Aim of the task: Transcribe the listing word for word. Begin at its first line and end with the line containing "is (641, 1329).".

Recorded information:
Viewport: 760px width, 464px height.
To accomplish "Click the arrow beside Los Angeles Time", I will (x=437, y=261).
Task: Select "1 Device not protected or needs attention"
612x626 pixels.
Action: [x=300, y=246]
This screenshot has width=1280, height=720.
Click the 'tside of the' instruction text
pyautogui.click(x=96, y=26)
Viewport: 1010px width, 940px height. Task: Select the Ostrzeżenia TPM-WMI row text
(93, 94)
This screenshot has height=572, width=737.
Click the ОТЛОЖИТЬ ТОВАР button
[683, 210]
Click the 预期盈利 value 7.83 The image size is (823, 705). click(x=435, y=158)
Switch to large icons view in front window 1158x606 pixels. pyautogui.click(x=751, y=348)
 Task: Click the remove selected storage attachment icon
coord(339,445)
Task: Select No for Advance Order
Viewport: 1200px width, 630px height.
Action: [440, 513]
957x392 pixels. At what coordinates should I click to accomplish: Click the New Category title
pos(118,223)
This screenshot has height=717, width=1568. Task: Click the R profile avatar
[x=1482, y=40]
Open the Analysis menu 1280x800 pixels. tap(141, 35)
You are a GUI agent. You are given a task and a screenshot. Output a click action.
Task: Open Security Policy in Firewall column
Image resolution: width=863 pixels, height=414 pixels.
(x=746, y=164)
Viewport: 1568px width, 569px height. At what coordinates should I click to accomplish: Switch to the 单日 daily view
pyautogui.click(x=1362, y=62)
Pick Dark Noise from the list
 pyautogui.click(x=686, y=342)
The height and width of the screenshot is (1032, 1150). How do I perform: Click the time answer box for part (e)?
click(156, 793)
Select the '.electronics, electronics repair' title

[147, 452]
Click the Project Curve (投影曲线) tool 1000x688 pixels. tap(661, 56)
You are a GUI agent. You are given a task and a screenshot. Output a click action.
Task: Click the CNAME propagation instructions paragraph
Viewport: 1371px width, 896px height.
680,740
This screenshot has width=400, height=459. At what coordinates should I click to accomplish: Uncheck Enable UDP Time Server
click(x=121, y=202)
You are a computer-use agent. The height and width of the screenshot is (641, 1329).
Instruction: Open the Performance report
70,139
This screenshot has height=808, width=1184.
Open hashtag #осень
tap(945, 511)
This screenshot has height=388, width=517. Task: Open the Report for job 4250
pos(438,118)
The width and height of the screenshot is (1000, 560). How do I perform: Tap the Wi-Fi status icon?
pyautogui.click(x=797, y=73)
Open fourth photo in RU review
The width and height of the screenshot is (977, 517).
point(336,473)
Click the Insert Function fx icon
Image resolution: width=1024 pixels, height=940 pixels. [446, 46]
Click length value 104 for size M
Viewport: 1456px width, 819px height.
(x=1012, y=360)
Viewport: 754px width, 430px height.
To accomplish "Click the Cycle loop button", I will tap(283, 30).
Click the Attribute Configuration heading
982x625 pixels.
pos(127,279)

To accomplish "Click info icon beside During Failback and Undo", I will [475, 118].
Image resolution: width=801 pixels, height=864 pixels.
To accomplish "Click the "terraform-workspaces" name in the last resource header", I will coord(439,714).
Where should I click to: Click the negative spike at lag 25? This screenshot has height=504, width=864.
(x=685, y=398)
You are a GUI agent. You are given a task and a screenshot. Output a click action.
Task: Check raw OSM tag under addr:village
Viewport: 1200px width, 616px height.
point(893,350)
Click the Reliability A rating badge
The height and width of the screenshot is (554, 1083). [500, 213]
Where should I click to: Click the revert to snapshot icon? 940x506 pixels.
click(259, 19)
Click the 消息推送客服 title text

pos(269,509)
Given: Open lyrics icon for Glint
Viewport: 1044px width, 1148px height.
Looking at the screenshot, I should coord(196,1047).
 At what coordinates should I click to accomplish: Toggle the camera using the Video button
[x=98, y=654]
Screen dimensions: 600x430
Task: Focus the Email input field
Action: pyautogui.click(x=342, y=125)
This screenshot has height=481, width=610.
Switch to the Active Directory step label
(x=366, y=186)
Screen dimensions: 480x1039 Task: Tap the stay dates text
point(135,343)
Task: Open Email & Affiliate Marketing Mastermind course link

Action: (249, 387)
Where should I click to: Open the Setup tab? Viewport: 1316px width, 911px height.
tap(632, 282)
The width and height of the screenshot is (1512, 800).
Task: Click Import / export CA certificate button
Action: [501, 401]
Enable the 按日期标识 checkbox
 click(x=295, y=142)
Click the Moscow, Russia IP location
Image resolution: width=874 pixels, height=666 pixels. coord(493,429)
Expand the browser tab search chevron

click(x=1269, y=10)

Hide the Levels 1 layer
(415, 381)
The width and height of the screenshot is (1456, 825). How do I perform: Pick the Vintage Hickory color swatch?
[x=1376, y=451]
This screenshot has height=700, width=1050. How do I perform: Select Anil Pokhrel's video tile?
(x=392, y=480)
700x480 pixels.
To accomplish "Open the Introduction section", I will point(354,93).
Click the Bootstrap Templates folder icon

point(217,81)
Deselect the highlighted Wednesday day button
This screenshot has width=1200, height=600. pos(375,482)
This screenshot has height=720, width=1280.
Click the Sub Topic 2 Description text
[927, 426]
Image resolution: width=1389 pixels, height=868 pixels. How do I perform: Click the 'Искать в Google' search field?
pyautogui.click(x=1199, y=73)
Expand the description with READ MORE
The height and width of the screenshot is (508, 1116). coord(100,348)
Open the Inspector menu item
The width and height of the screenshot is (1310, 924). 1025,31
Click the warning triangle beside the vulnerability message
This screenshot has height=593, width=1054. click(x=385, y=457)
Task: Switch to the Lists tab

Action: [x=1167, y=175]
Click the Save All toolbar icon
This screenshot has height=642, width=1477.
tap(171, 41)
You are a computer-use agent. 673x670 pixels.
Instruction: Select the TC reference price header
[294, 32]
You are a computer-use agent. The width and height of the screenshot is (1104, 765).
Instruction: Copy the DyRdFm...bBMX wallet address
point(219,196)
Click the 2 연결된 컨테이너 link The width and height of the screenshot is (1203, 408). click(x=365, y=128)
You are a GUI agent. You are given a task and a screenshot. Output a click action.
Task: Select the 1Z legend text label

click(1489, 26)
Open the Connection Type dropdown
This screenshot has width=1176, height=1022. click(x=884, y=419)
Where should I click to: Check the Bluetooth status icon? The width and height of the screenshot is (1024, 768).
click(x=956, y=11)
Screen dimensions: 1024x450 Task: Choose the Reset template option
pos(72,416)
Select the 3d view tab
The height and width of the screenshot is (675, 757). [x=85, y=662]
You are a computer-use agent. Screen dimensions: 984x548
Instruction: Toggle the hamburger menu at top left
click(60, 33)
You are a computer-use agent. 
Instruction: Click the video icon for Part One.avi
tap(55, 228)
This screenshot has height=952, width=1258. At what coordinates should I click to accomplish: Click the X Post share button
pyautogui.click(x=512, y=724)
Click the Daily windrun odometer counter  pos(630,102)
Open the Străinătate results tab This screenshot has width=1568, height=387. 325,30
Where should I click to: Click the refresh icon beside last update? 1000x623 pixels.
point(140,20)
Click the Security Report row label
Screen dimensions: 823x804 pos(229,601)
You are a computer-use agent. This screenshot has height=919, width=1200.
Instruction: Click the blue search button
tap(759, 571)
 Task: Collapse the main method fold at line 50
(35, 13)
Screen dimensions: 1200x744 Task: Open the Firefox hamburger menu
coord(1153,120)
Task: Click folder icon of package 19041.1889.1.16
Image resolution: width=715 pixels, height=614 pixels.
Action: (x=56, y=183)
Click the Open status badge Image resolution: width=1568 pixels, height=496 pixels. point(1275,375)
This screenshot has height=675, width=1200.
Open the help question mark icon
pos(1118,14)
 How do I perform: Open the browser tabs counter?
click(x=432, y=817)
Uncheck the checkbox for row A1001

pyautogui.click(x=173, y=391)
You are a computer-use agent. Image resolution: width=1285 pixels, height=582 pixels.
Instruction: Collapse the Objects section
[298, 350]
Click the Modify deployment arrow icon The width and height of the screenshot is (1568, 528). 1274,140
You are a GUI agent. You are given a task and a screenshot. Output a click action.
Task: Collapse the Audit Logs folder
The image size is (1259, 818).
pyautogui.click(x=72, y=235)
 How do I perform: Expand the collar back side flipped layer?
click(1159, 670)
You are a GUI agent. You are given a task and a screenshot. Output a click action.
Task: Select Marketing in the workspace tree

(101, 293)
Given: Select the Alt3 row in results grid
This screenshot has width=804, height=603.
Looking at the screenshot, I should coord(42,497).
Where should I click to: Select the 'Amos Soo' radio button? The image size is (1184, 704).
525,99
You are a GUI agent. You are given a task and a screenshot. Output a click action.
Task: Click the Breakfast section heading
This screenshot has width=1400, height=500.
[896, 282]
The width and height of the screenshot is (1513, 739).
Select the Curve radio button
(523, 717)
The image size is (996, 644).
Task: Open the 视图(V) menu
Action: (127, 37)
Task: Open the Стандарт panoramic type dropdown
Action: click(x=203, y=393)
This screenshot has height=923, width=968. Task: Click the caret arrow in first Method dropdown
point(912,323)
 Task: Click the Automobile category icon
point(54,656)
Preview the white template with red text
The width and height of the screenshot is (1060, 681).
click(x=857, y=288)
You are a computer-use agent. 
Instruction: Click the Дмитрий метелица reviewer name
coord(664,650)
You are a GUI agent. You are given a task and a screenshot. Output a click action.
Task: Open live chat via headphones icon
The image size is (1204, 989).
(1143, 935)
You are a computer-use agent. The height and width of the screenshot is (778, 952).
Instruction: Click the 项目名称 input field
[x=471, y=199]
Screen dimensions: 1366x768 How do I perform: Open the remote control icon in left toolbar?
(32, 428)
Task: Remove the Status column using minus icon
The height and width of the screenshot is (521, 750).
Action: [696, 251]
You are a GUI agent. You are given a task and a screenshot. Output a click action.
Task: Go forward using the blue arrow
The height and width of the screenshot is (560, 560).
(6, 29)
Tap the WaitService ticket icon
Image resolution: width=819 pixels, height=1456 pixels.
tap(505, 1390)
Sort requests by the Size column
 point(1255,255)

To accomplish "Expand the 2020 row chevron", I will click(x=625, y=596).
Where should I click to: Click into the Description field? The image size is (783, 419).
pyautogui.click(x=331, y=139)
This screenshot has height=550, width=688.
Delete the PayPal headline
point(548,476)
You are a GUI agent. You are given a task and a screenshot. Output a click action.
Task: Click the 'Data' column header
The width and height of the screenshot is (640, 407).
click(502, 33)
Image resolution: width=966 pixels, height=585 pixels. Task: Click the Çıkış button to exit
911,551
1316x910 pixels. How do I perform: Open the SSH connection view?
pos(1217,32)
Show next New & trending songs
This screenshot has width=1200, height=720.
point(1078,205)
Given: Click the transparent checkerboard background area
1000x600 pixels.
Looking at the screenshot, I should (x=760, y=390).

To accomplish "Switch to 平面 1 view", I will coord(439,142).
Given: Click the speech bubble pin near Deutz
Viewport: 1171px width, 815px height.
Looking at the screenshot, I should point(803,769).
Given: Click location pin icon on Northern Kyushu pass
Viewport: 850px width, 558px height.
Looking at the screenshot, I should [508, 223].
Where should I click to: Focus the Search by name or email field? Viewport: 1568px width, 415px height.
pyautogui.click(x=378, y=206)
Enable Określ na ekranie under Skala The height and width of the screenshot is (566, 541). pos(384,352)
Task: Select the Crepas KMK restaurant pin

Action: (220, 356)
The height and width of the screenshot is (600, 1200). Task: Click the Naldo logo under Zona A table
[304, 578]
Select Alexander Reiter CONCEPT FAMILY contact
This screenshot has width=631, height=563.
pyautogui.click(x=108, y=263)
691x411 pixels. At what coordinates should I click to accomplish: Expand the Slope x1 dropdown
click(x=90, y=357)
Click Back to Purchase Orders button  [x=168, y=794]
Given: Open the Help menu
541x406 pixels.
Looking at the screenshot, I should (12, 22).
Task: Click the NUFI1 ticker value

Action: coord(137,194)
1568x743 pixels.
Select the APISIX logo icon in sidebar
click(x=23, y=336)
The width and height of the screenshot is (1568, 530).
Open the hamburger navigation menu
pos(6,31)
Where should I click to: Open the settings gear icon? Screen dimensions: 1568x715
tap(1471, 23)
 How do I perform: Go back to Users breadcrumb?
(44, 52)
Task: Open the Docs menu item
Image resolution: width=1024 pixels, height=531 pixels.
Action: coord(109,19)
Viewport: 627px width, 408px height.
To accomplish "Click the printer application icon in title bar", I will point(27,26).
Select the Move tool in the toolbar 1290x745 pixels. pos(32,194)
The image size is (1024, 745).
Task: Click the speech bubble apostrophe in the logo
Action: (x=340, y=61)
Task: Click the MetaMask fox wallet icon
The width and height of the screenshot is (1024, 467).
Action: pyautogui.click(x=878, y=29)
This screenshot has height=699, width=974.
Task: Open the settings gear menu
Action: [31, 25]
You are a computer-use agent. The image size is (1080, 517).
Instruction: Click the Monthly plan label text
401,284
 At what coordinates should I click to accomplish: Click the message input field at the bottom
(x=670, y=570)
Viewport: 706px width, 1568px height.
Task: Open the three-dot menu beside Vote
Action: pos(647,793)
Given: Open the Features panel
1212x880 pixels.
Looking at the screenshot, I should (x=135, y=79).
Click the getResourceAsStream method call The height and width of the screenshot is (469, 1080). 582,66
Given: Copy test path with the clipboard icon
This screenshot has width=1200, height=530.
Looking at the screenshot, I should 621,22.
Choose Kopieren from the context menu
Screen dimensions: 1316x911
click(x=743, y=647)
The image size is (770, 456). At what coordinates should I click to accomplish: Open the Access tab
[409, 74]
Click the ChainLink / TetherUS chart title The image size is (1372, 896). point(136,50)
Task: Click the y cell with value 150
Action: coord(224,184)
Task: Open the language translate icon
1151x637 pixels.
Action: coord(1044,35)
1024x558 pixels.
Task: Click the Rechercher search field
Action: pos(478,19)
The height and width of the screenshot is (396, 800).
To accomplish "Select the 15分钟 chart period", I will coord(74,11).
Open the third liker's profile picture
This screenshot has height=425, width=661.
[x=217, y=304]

Output below:
Viewport: 760px width, 464px height.
To accomplish "Click the arrow beside Los Angeles Time", I will (x=437, y=261).
Task: Select "1 Device not protected or needs attention"
612x626 pixels.
Action: [x=300, y=246]
This screenshot has width=1280, height=720.
Click the 'tside of the' instruction text
pyautogui.click(x=96, y=26)
Viewport: 1010px width, 940px height. Task: Select the Ostrzeżenia TPM-WMI row text
(93, 94)
This screenshot has height=572, width=737.
Click the ОТЛОЖИТЬ ТОВАР button
[683, 210]
Click the 预期盈利 value 7.83 The image size is (823, 705). click(x=435, y=158)
Switch to large icons view in front window 1158x606 pixels. pyautogui.click(x=751, y=348)
 Task: Click the remove selected storage attachment icon
coord(339,445)
Task: Select No for Advance Order
Viewport: 1200px width, 630px height.
Action: [440, 513]
957x392 pixels. At what coordinates should I click to accomplish: Click the New Category title
pos(118,223)
This screenshot has height=717, width=1568. Task: Click the R profile avatar
[x=1482, y=40]
Open the Analysis menu 1280x800 pixels. tap(141, 35)
You are a GUI agent. You are given a task and a screenshot. Output a click action.
Task: Open Security Policy in Firewall column
Image resolution: width=863 pixels, height=414 pixels.
(x=746, y=164)
Viewport: 1568px width, 569px height. At what coordinates should I click to accomplish: Switch to the 单日 daily view
pyautogui.click(x=1362, y=62)
Pick Dark Noise from the list
 pyautogui.click(x=686, y=342)
The height and width of the screenshot is (1032, 1150). How do I perform: Click the time answer box for part (e)?
click(156, 793)
Select the '.electronics, electronics repair' title

[147, 452]
Click the Project Curve (投影曲线) tool 1000x688 pixels. tap(661, 56)
You are a GUI agent. You are given a task and a screenshot. Output a click action.
Task: Click the CNAME propagation instructions paragraph
Viewport: 1371px width, 896px height.
680,740
This screenshot has width=400, height=459. At what coordinates should I click to accomplish: Uncheck Enable UDP Time Server
click(x=121, y=202)
You are a computer-use agent. The height and width of the screenshot is (641, 1329).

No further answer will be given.